Message subject for commit 5
Message subject for commit 2

It is also OK if it shows commit hashes:

4d871cbd Message subject for commit 5
931da9a6 Message subject for commit 2

Additional clarifications and requirements:

The above example returns the diff in the same order as commits were merged. Getting the same order in the result as in the original commit logs helps to identifier commits in the original commit log of master. It would be nice if it is possible to achieve too.

In my case both branches have linear history and there are no merge commits.


Solution

  • Your question is very similar to another one I read months ago about a way to identify rebased commits. Like with rebase, cherry-picking is about extracting the changes done in a commit and applying them to another commit. None of these commands keeps track of the original commit, there is just no need for git to differentiate the "copies", mainly because they could produce conflicts and the resulting commit would be different as you know.

    Fortunately, git gives us a great help with cherry-picked commits: the --cherry-pick option. I invite you to read the whole description (about --left/right-only too), but this is the interesting part:

    Omit any commit that introduces the same change as another commit on the “other side” when the set of commits are limited with symmetric difference.

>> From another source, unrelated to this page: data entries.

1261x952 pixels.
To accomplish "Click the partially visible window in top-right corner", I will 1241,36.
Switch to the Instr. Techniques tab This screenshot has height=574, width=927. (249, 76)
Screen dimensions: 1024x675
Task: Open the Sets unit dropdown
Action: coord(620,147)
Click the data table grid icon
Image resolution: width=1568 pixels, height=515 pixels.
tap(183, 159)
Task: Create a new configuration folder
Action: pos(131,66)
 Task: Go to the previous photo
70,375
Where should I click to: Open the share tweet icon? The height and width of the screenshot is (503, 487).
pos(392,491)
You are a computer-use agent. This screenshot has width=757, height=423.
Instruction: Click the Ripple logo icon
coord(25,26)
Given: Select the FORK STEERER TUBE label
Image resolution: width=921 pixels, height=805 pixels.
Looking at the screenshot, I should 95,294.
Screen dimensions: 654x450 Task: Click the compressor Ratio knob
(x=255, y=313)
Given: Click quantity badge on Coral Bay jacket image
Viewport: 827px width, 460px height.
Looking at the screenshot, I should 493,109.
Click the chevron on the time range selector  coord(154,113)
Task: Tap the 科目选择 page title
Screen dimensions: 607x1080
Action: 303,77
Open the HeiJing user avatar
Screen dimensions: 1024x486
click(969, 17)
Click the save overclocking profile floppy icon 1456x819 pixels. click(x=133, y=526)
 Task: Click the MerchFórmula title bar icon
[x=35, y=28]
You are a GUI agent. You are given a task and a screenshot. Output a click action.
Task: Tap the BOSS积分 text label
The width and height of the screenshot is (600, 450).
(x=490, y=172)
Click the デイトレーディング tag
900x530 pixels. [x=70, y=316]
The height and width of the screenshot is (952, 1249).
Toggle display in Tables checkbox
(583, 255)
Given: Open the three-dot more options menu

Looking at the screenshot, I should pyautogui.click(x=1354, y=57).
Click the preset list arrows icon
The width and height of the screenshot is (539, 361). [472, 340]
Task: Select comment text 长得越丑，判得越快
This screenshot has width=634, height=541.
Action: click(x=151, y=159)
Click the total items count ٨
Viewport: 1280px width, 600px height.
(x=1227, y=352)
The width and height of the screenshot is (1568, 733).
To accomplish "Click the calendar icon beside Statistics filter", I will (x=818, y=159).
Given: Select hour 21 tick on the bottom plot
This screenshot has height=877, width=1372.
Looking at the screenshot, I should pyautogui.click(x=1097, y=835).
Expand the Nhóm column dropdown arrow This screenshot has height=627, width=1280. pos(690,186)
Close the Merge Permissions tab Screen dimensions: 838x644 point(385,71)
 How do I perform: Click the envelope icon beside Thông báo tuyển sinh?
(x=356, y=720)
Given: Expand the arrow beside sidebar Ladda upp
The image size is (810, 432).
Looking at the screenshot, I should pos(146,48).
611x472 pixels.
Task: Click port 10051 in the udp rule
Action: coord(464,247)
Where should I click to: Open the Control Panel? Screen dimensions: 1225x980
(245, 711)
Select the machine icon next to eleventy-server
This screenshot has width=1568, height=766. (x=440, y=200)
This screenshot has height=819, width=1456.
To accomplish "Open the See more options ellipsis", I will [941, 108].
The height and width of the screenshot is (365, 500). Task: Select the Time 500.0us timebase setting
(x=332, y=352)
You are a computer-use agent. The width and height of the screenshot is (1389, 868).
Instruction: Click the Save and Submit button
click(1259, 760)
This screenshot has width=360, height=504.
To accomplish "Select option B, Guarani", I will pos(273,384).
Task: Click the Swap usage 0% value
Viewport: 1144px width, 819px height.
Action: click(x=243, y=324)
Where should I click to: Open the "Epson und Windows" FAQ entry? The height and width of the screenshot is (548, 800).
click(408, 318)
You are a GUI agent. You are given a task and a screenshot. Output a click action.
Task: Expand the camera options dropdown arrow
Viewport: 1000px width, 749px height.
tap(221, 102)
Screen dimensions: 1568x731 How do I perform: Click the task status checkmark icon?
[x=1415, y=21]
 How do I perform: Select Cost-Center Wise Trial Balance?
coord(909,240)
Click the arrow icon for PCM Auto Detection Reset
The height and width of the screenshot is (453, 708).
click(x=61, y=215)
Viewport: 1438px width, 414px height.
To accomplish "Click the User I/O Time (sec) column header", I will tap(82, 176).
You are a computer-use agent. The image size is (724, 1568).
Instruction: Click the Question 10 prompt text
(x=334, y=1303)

    Seems promising, right? No, here is the problem: the same change as another commit. What if the cherry-picked commit is different after a conflict resolution? Git is not able to mark it as cherry-picked because they are not patch-equivalent anymore and this option is not enough. Starting from the easiest situation (which is not your case), where all the cherry-picked commits have been applied successfully to the other branch, you could solve with this:

    git log --format="%h %s" --cherry-pick --oneline --left-only --no-merges master...release 
    

    It is very well explained in the documentation, except for the concept of symmetric difference, in summary it takes all the commits on master that were not successfully cherry-picked in release.

    It is not perfect as I said, but at least we have a good starting point: now we just need to remove from this list all the commits whose commit message corresponds to the commit message of another commit in the release branch, finding the cherry-picked commits that produced a conflict. This is the only possible check you are left to do, excluding the reflog.

    Here the script (not fully tested):

    git log --format="%h %s" --cherry-pick --oneline --left-only --no-merges master...release |
    while read cmt_log 
    do
        cmt_msg=`echo "${cmt_log}" | awk '{ $1=""; print }'`
        git log --format=" %s" master..release | grep --fixed-string -s "${cmt_msg}" > /dev/null || echo ${cmt_log}
    done
    

    Basically, from the %h %s string I save the subject(%s) only, then I use it with grep to find the match if exists, otherwise I print it on stdout. I specified --fixed-string in the grep options just to be sure that the commit message is not interpreted as a regular expression, matching something that it should not, for instance.